▶ _Quoted passage_:
◆ ◆ ◆
Saturday, August 1, 2009

Dracula Over London

DRACULA, A.D. 1972 (1972)
THE SATANIC RITES OF DRACULA (1973)

"Hammer find of 1971" Caroline Munro on the alter
in DRACULA, A.D. 1972.


WHEN Warner Brothers noted the success of AIP's COUNT YORGA, VAMPIRE at the beginning of the 1970s - in which Robert Quarry prowled present-day Los Angeles - they ordered two Hammer Dracula's to follow suit, bringing the character to modern-day London and away from the Eastern European neverwhere which had died its death with SCARS OF DRACULA. What should have been a fresh new direction resulted in DRACULA, A.D. 1972, one of the studio's most glorious mishaps. In Hyde Park, 1872, Lawrence Van Helsing (Peter Cushing) dies from the strain of destroying Dracula (Christopher Lee). During Van Helsing's funeral at St Bartolph's, one of the vampire's disciples - Alucard (Christopher Neame) - buries his master's ashes nearby. Jumping to Chelsea, 1972, we see Alucard organising a black mass at St Bartolph's, supposedly for teen thrills. The culmination of the ritual, however, is the rejuvenation of Dracula, and Alucard lures young victims to the deserted graveyard for his master's pleasure, one of which is buxom Jessica Van Helsing (Stephanie Beacham), descended from a line of vampire hunters and the Count's favoured target. Her grandfather Lorimar (Cushing) - equipped with the devices to snare the Count - subsequently confronts his enemy.

The major flaw of the film is that once Dracula is resurrected, he never leaves the derelict church where he's been revived, so the movie might as well take place in 1872, where the film's rousing pre-credits sequence takes place. Innovations such as Dracula claiming his first male and black victim are overshadowed by the phoney younger characters, who seem a good decade behind the times with their hilariously misconceived banter. Cushing relishes his Van Helsing role, and at least tries to act as a voice of reason to Jessica and the film in general, although the script insults the audience's intelligence when even Van Helsing has to take up pen and paper to work out that Alucard is Dracula spelled backwards.

Vampires in the bargain basement: THE SATANIC RITES OF DRACULA.

Warner expressed little enthusiasm for the direct sequel - the sombre and apocalyptic THE SATANIC RITES OF DRACULA - and never released the film in America, where it wouldn't be in general circulation until independent Dynamite issued the film under the flaccid title COUNT DRACULA AND HIS VAMPIRE BRIDE late in 1978. This time, rather than the Count skulking in crypts and pouncing on Hammer's latest nubile protégé, Van Helsing (Cushing) discovers that reclusive property developer D.D. Denham is in fact the Count (Lee), who intends to wipe out the human race with a newly perfected strain of plague. The script creates another own-goal in a plan which will inevitably deprive the vampire of his food supply (a mournful echo perhaps of Lee's own overwhelming desire to put Dracula behind him). The Count is morphed into a hybrid of Howard Hughes and Fu Manchu for an almost James Bond-like adventure; this will probably be the only Dracula film to have the Count employing a gang of motorcycle-riding toughs to do his daylight dirty work.

What makes Hammer's modern-day Dracula's so disappointing - both directed by Alan Gibson - is that they ignore the maturity of Bram Stoker. Stoker reiterates the sense of London as the heart of Empire, using its familiar locations to heighten fears of invasion, contamination and disease (at least THE SATANIC RITES OF DRACULA hints at contagion). Association with the East End links The Count with foreigners, especially Jews from Eastern Europe and Orientals, as well as with an area connected in the public mind with crime. The author marshals discourses to those we are familiar with now in the war against terrorism: the threat of shape-changing terrorists from the East, among us and invisible. In the invasive other, British culture sees its own imperial practices mirrored back in monstrous forms; Dracula resonates not least because his actions approximates those of the colonising Englishman.
◆ ◆ ◆
▶ _Actions to take_:
1 > Answer these questions about the Hammer Dracula review:
(a) In which park does Lawrence Van Helsing die in 1872?
(b) Under what title did Dynamite release THE SATANIC RITES OF DRACULA in America?
(c) Who directed both of the modern-day Dracula films?
2 > Reproduce a part of the Hammer Dracula review word for word, beginning at the words "The major flaw" and stopping after the words "Dracula spelled backwards.".

▶ _Exercise data_:
◆ ◆ ◆
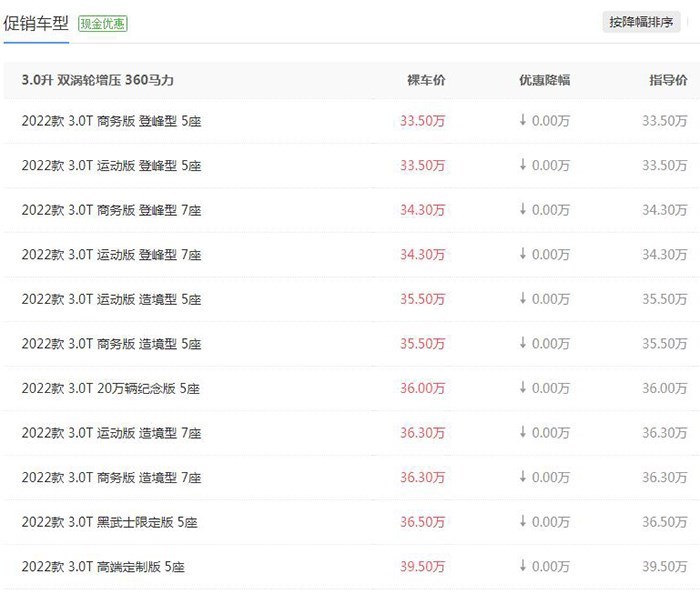Click the 优惠降幅 column header

click(545, 80)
◆ ◆ ◆
▶ _Answers by item number_:
1 >
(a) Hyde Park.
(b) COUNT DRACULA AND HIS VAMPIRE BRIDE.
(c) Alan Gibson.

2 >
The major flaw of the film is that once Dracula is resurrected, he never leaves the derelict church where he's been revived, so the movie might as well take place in 1872, where the film's rousing pre-credits sequence takes place. Innovations such as Dracula claiming his first male and black victim are overshadowed by the phoney younger characters, who seem a good decade behind the times with their hilariously misconceived banter. Cushing relishes his Van Helsing role, and at least tries to act as a voice of reason to Jessica and the film in general, although the script insults the audience's intelligence when even Van Helsing has to take up pen and paper to work out that Alucard is Dracula spelled backwards.